■ **GOAL**
Express every line of the rows below as a JSON list of strings, one string per line, leaving out blank lines and the pictures.

Rows for locating described items:
* BEGIN *

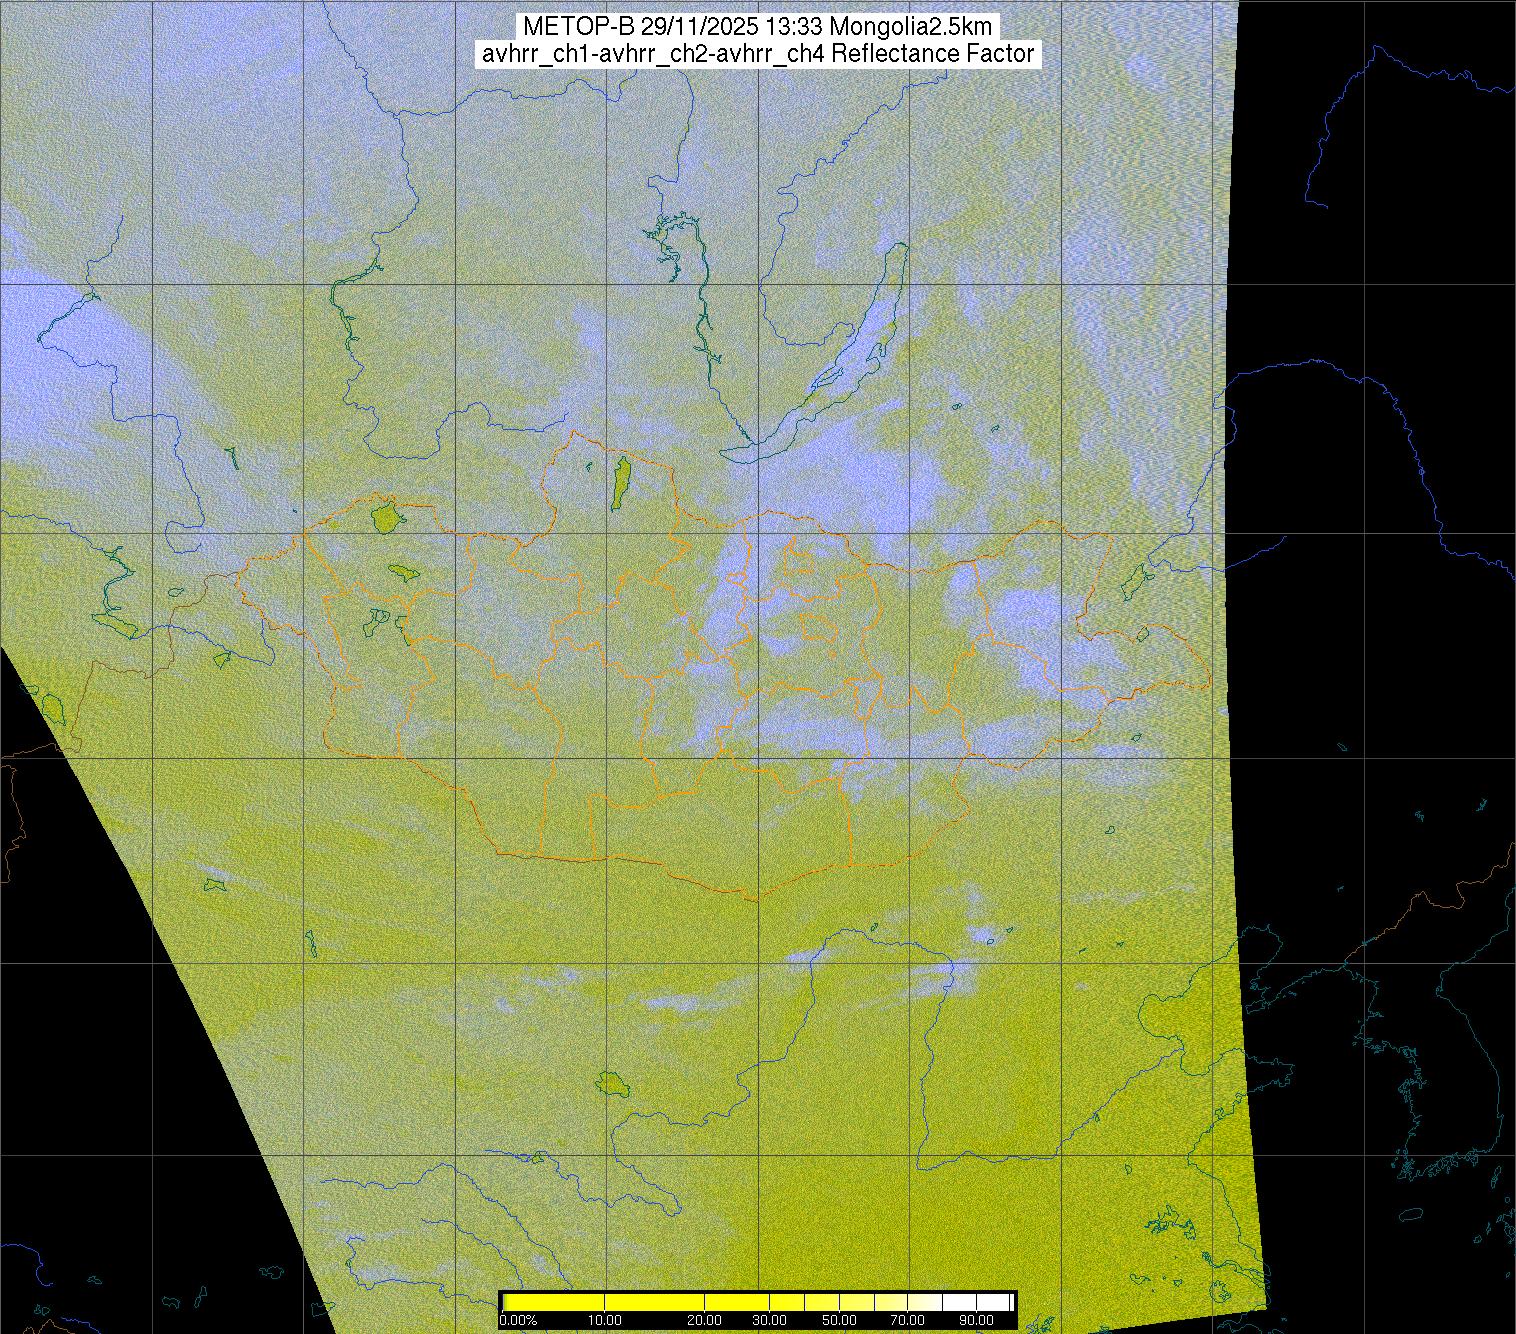
Task: Click the large green lake in northwest Mongolia
Action: (385, 518)
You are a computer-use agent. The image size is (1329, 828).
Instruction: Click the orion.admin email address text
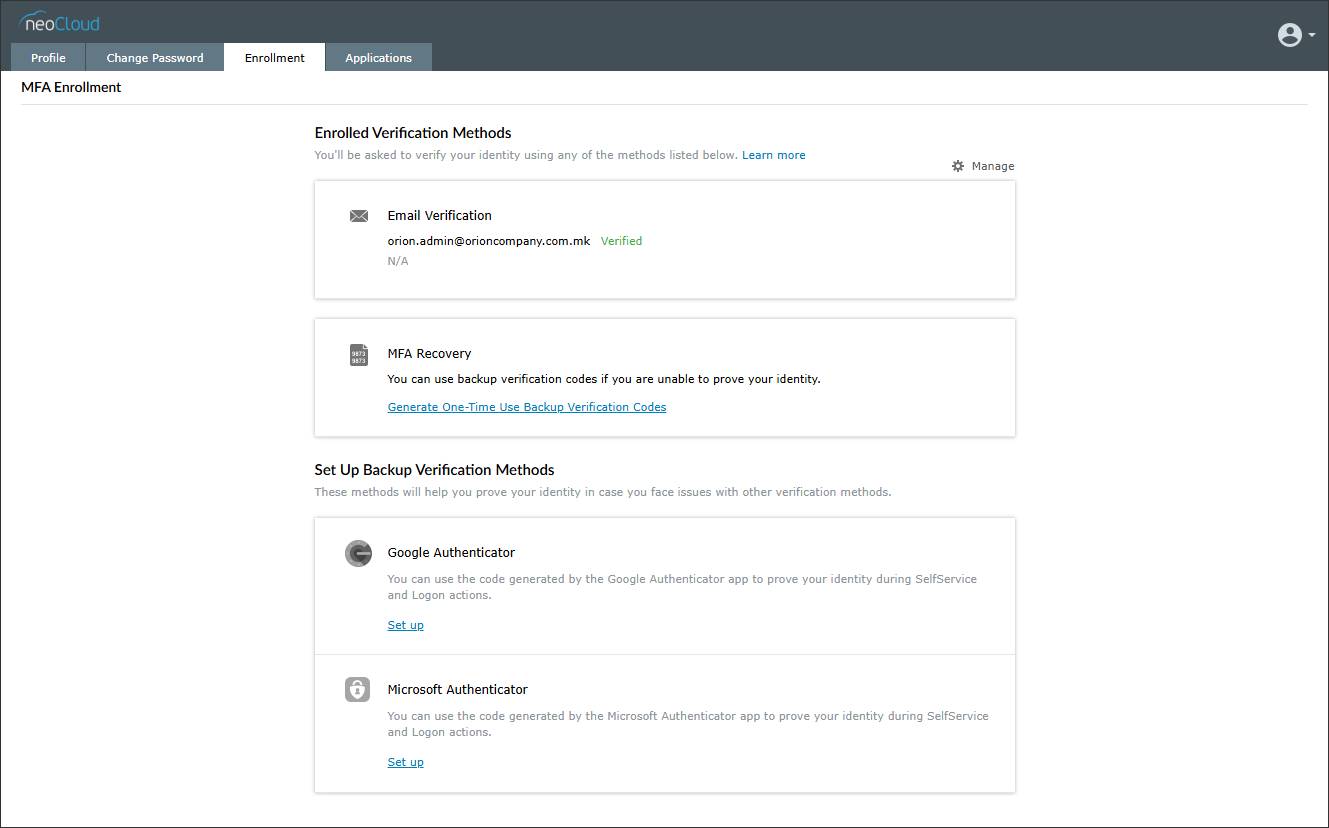[x=489, y=241]
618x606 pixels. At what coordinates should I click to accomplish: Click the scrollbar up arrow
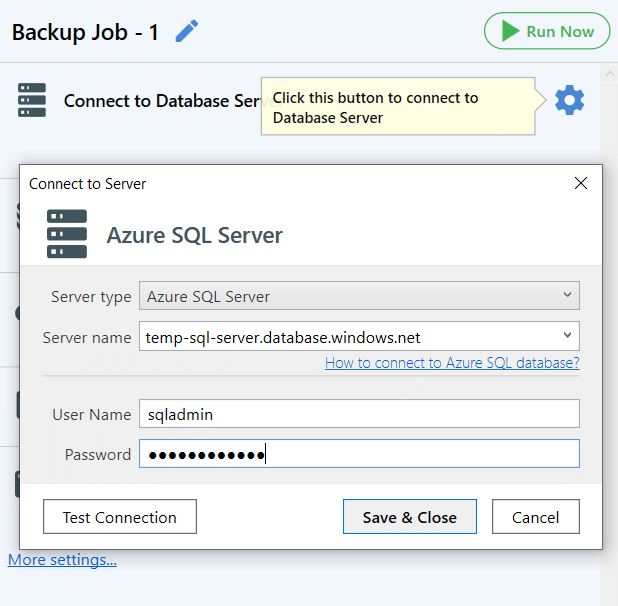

* END *

■ **RESULT OF THIS TASK**
[
  "Task: Click the large green lake in northwest Mongolia",
  "Action: (385, 518)",
  "You are a computer-use agent. The image size is (1329, 828).",
  "Instruction: Click the orion.admin email address text",
  "[x=489, y=241]",
  "618x606 pixels. At what coordinates should I click to accomplish: Click the scrollbar up arrow"
]